2

I'm developing a small in house alternative to Tripwire, so I've coded a small script to hash files in a JBoss EAP server, and store the path and the hash in a MySQL database.

Every day the script compares the hashes in the filesystem with those saved in the DB, so any change is logged and finally reported using JasperServer.

The script runs at night using cron, to avoid a large number of scripts quering the DB at the same time it uses time.sleep(RANDOM_NUMBER_OF_SECONDS) before doing the fun stuff, but sometimes time.sleep seems to sleep forever and the script ends without any error, I check the mail cron sends and no error is logged. Any help would be appreciated. I'm Using jython-standalone-2.5.3, IBM's JDK and RHEL 5.6 running inside VMWare.

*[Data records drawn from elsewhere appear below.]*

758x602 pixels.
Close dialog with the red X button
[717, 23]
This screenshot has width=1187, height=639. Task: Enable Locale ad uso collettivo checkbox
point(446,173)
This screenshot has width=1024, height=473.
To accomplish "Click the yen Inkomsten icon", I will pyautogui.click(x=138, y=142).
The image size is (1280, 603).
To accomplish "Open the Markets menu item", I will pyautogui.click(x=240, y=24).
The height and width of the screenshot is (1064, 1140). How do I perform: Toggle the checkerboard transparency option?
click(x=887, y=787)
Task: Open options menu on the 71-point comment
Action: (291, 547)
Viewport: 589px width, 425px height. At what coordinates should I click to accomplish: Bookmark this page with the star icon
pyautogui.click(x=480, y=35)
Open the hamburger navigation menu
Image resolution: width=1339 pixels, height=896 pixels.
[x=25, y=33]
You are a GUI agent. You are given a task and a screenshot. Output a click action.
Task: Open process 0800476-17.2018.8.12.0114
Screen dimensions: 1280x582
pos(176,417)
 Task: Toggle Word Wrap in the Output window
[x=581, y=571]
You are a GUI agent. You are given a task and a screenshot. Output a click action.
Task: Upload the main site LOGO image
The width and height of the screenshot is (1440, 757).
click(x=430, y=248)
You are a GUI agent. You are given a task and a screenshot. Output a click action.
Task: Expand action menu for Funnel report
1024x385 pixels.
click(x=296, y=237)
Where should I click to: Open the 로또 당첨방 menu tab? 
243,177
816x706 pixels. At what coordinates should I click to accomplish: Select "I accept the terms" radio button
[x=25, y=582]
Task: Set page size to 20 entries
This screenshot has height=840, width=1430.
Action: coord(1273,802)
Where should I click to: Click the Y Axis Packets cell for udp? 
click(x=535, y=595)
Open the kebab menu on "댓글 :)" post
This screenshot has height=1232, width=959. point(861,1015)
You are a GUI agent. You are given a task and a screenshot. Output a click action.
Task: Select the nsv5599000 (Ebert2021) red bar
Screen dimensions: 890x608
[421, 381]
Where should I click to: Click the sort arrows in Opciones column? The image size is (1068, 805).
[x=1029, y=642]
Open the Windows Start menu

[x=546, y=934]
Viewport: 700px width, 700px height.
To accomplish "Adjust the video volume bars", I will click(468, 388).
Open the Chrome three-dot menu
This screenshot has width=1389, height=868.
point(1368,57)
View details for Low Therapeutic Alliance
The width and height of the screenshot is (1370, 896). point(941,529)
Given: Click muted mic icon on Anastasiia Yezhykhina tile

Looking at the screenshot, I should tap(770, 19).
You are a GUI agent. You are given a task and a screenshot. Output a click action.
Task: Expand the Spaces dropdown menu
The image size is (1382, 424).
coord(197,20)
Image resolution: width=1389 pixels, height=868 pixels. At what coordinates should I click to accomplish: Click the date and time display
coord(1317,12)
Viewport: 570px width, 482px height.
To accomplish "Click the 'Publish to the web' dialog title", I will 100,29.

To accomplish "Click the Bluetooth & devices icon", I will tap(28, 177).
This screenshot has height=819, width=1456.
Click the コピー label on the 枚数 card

I just found http://bugs.jython.org/issue1974 and a code comment seems to point that OS signals can cause this behavior, but not sure if this is my case.

If you want to see the code checkout at http://code.google.com/p/pysnapshot/

Luis García Bustos.

Joshua
  • 8,112
  • 3
  • 35
  • 40

1 Answers1

0

I don't know why do you think time.sleep() can make less number of scripts querying the DB.

IMO ot is better to use cron to call that program periodically. After it is started it should check if in /tmp/ directory is "semaphore" file, for example /tmp/snapshot_working.txt. If there is no semaphore file, then create it and write to it something like: "snapshot started: 2012-12-05 22:00:00". After your program completes checking it should remove this file. If at start program will find semaphore file then it could just stop or check if date & time saved in this file looks "old". If it is "old", then remove it and start normally writing in log that "old" file was found (administrator can find such long working snaphots and terminate it).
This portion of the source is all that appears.